2008(07)-2012-2016-2020-2024?
Is this the intrinsic mechanism of arctic?
Our brains *love* organizing what we sense into patterns. What played out over the time frame you reference is far messier, nothing intrinsic about it beyond the annual normal variations in insolation.
The change in dynamics I think actually *starts* in a serious way in the late 1990s. That's certainly were we start seeing the accelerated decrease in end of season volume that we have now.
Renerpho's comment may be prophetic; like the bizarre weather we had in 2013 & 2014 that pretty much saved the Arctic, the difference between what we have, and a more serious run at 2012 may be exactly that unusual movement of older ice into the Laptev where it's managed to survive.
Problem is, too much heat is being imported via Atlantification, and too much heat is being retained over-winter. Part of that is atmospheric - more CO2, more water vapor reducing re-radiation, or at least raising the bar for how much net enthalpy gets carried over year over year.
There's also the *imported* latent heat that is arriving in increasing volume because of the increasing instability of northern hemisphere atmospheric circulation. Constant Arctic Breakouts anyone? Flip side of that, is imported intrusions of heat from lower latitudes raising winter temperatures in the Arctic 30 degrees C. That imported heat replaces what would normally get pulled out of the Arctic ocean.
You can see the evidence of this most clearly by way of the annual minima and maxima dates slowly creeping closer together over winter. They're something like two weeks closer now than they were 30+ years ago.

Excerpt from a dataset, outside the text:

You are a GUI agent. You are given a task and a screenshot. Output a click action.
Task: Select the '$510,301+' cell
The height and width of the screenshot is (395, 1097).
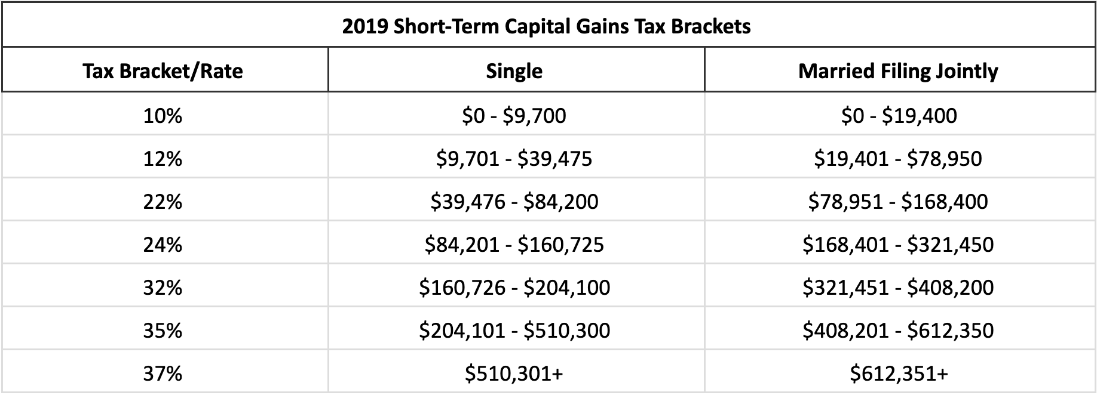(x=514, y=374)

So the problem really is, someday, over winter, the Arctic simply won't be able to dump heat and produce enough ice to survive even a relatively bland melt season. So I watch the weather in winter now more than I do the melt season. The heat the Arctic receives seasonally is very predictable, only affected really by Albedo. How much heat it loses? Not so much, at least, that which gets pulled directly from the Arctic ocean - the largest heat sink contributing the most to and driving the system's dynamics.
Like a top, slowly losing angular momentum, the transition from it spinning vertically to rolling around on the floor will be sudden, but not really a serious change in energy, just what it looks like. The last 20 years I think are the start of the "wobbles". Not that many left, I think.